Furthermore, Glass Lewis notes that Aska Pharmaceutical HD maintains a substantial portfolio of cross-shareholdings while simultaneously employing a takeover defense measure. According to Glass Lewis, this combination raises significant concerns regarding management entrenchment and whether the board’s actions are sufficiently aligned with shareholder interests. In light of these factors, Glass Lewis questions both the appropriateness of the response policy and the degree of discretion afforded to the board.
Aska Pharmaceutical HD has argued that conflicts of interest could arise if Dalton were to increase its influence over the company and pursue a management buyout transaction. However, Dalton has publicly stated that it has no intention of forcing a going-private transaction or otherwise pursuing actions that would disadvantage minority shareholders. Dalton has consistently supported the company’s core strategic direction and business operations while advocating for improvements in corporate governance, capital allocation, and shareholder returns. Glass Lewis likewise observes that certain aspects of the company’s rationale remain speculative at this stage.

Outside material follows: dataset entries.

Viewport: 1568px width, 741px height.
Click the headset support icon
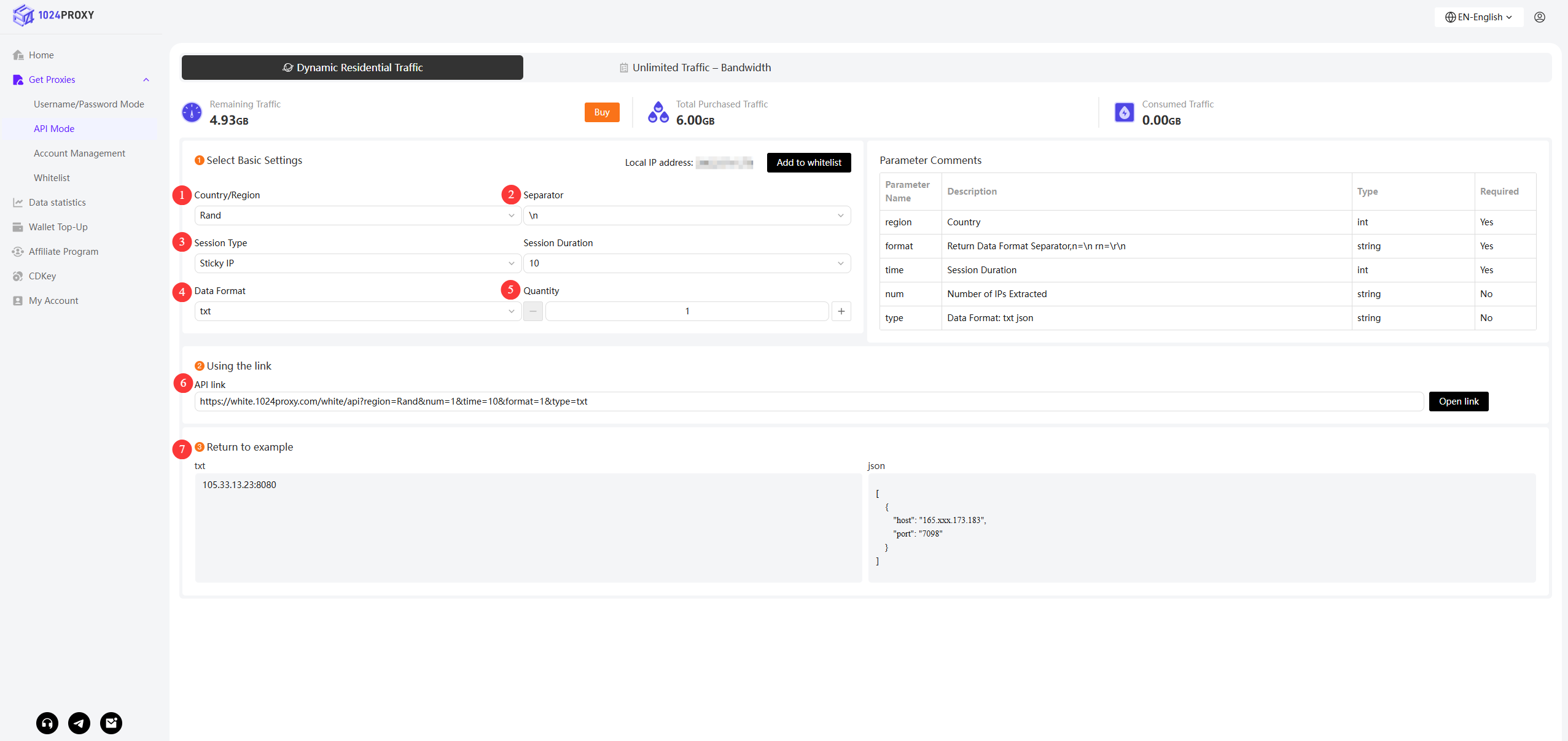click(x=47, y=723)
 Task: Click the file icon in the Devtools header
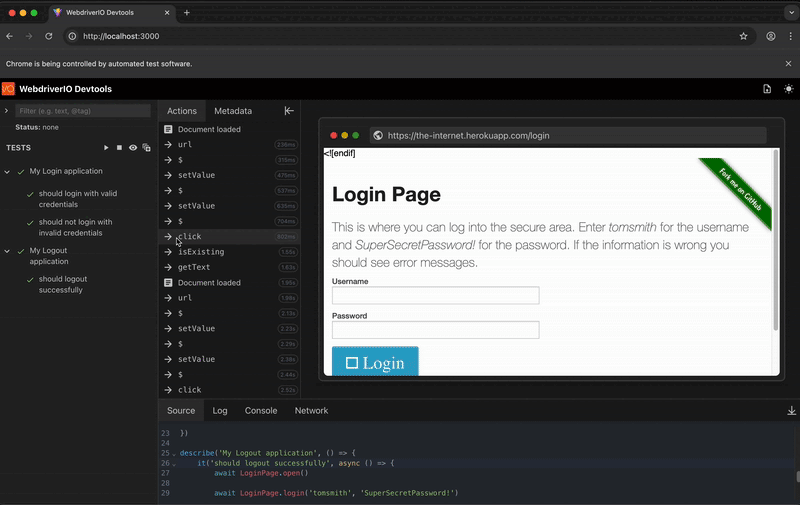pos(767,89)
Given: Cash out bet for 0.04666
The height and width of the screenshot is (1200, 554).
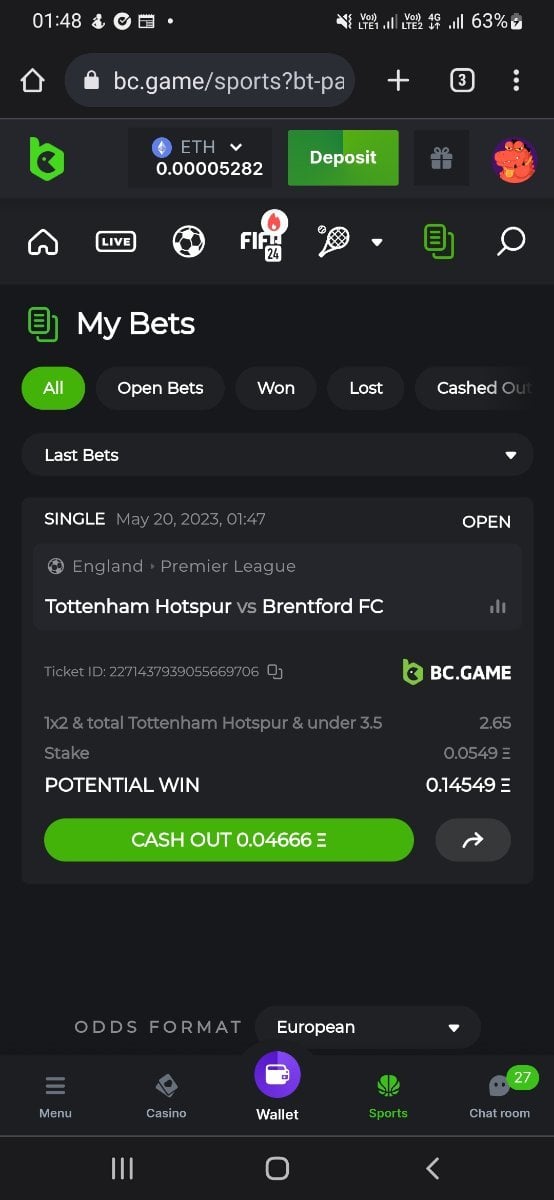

Based on these considerations, Glass Lewis concludes that the proposed stock acquisition rights plan is not appropriate under the circumstances and does not appear to be in shareholders’ best interests at this time.
We believe Glass Lewis’s analysis reinforces Dalton’s view that Proposal No. 11 represents an unnecessary and disproportionate defensive measure that risks undermining shareholder rights and sound capital market principles.
We respectfully urge shareholders to vote AGAINST Proposal No. 11.